Continua a sognare il Bologna (10), autore di un grande match ad Udine (3). Prestazione avvolgente quella della squadra felsinea, che ha giocato con qualità e velocità per tutto l’intero match. Per i friulani una partita che è una retromarcia rispetto a ciò che hanno fatto vedere in passato: errori tecnici e banali in fase di costruzione e difficoltà nel creare azioni offensive.
Colpo grosso anche del Como (10) che non ha lasciato scampo ad un Torino (1) il cui progetto sembra più che fallimentare. Gli uomini di Fabregas giocano, si divertono e divertono il pubblico ed iniziano a sognare in grande.
Promossa a pieni voti anche la Lazio (9) che non lascia molto scampo ad un Lecce (5) che si è comunque mostrato battagliero. Gli uomini di Sarri sono in netta crescita e si iniziano ad intravedere anche i dettami tattici del tecnico, soddisfatto a fine match.

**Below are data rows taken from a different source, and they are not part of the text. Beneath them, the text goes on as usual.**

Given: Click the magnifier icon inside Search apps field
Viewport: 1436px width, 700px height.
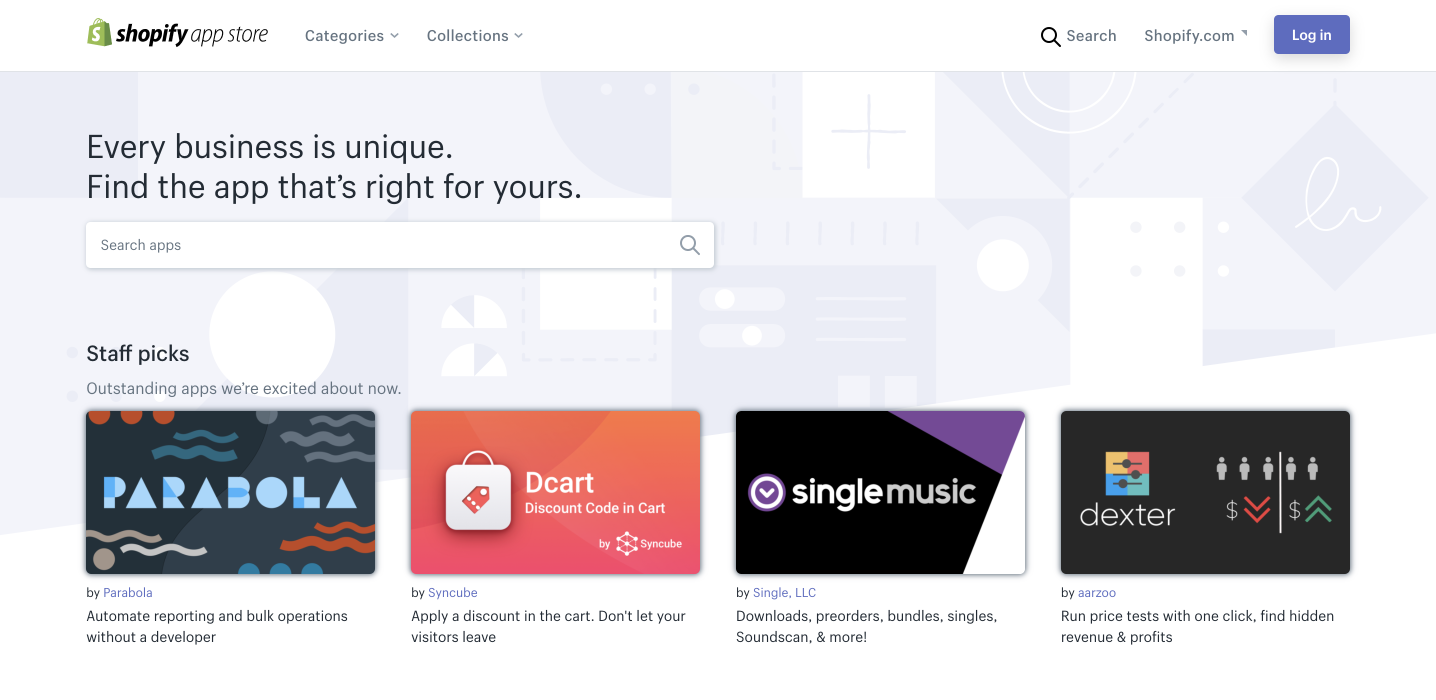Looking at the screenshot, I should 689,245.
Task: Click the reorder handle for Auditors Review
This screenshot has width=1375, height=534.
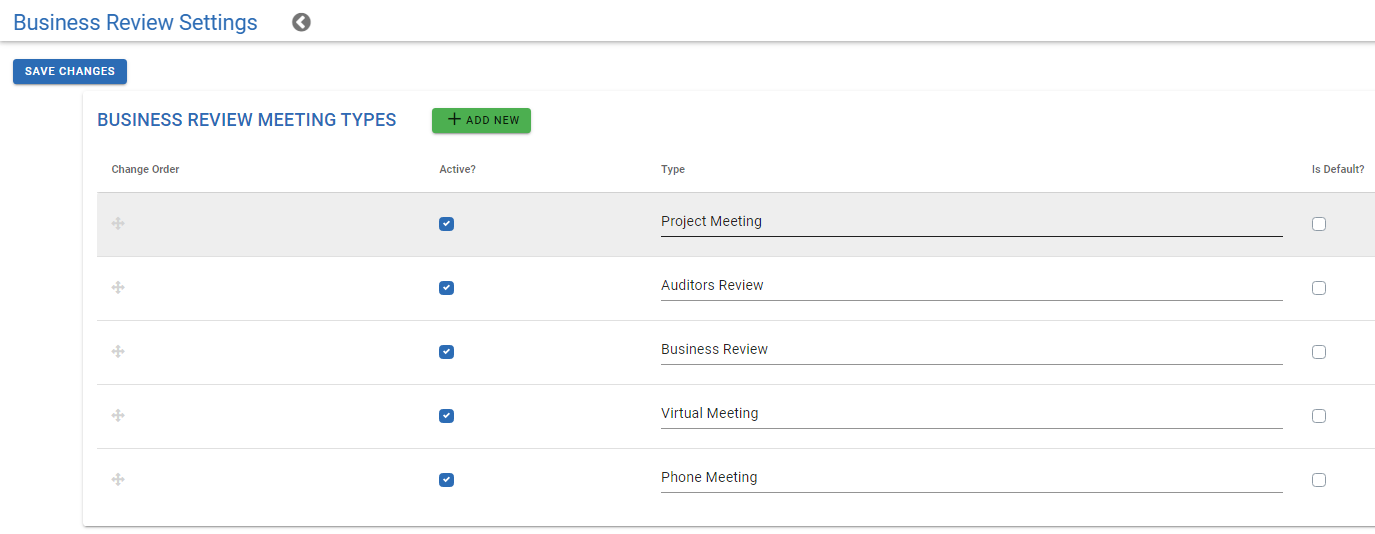Action: [x=118, y=288]
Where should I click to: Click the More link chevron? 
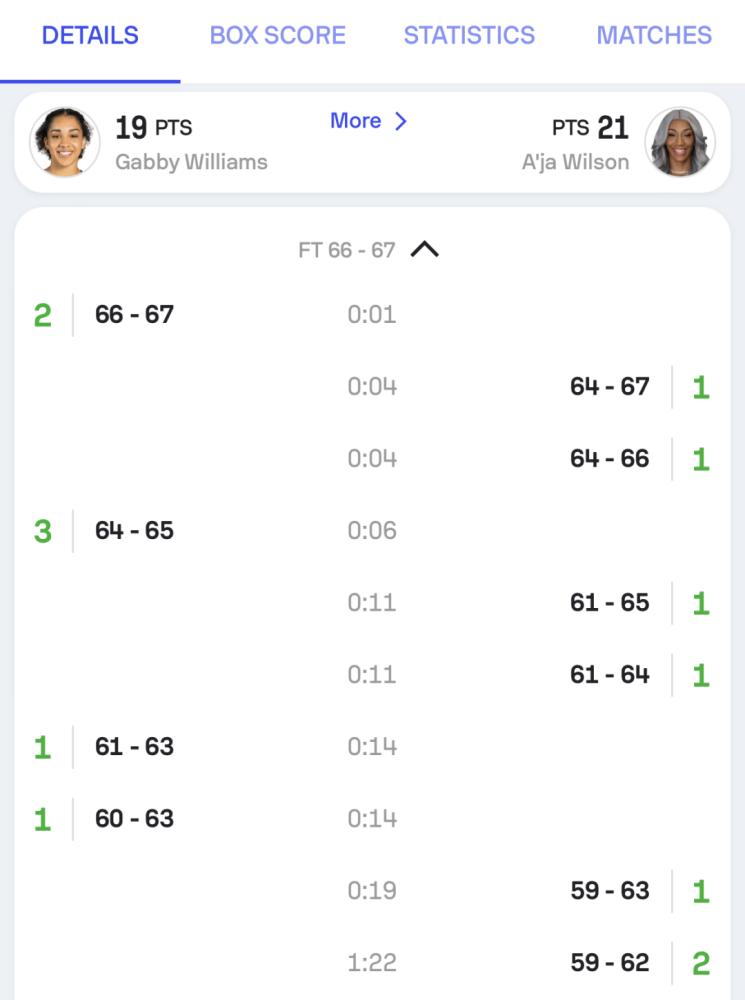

Bene anche il Parma (7) che, nonostante evidenti limiti difensivi, trova la vittoria contro il Verona (2) in piena crisi di risultati e di identità. Il gioco della squadra di Cuesta inizia ad intravedersi e Pellegrino ha sfruttato al meglio le occasioni. I veneti, invece, oltre alle incertezze difensive mostrano anche difficoltà in zona gol. Ed adesso per Zanetti si fa dura.
Pareggi che servono a poco
Continua a deludere la Juventus (4), anche se a Firenze contro la Fiorentina (5) era andata in vantaggio. I problemi nel trovare la rete per i bianconeri restano evidenti e di non facile risoluzione, poi la squadra di Spalletti soffre appena iniziano ad alzare il ritmo. La Fiorentina, che permane all’ultimo posto della classifica, ha mostrato segnali di ripresa, anche se ha evidenti difficoltà nel creare limpide azioni da rete.
Chi non ha trovato difficoltà a trovare la via della rete sono sicuramente Cagliari (5) e Genoa (4). Un pareggio sicuramente spettacolare, ma entrambe le squadre hanno mostrato evidenti lacune in fase difensiva. Migliore la risposta di nervi della squadra sarda, capace di rimontare allo svantaggio creato dai liguri.
Rosica, a detta di Gilardino, il Pisa (6) che a Reggio Emilia contro il Sassuolo (5) soffre, trova il vantaggio, ma si lascia recuperare negli istanti finali. La strada per i neroazzurri ed i neroverdi è, comunque, quella giusta per centrare l’obiettivo.